**Your instructions:**
Go through the records and copy each line where the word "feed" occurs.
══════════════════════════════
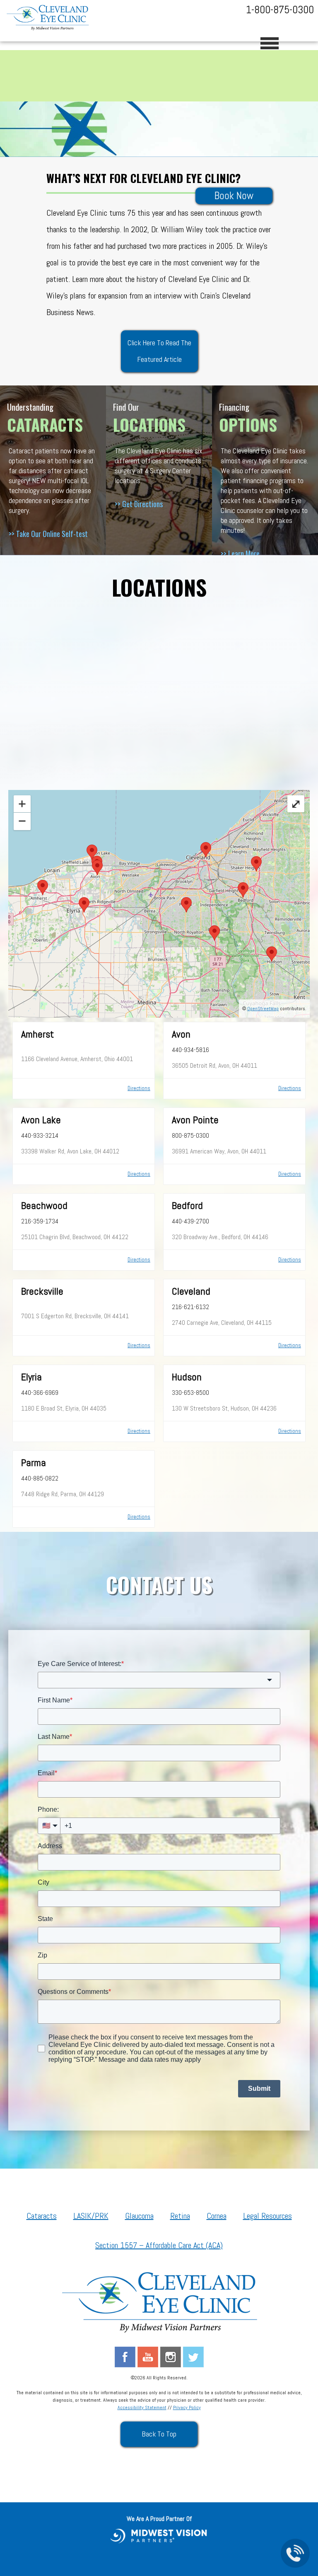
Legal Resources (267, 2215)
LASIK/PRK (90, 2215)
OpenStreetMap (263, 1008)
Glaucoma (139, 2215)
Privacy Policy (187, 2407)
══════════════════════════════
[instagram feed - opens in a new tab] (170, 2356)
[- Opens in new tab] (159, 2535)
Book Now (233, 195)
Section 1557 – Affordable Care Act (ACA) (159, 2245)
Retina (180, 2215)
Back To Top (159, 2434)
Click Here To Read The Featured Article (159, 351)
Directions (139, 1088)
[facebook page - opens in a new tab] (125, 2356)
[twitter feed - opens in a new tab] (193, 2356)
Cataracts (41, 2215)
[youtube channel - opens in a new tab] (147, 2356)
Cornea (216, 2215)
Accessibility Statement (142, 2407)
══════════════════════════════
**Answer for the task:**
[instagram feed - opens in a new tab] (170, 2356)
[twitter feed - opens in a new tab] (193, 2356)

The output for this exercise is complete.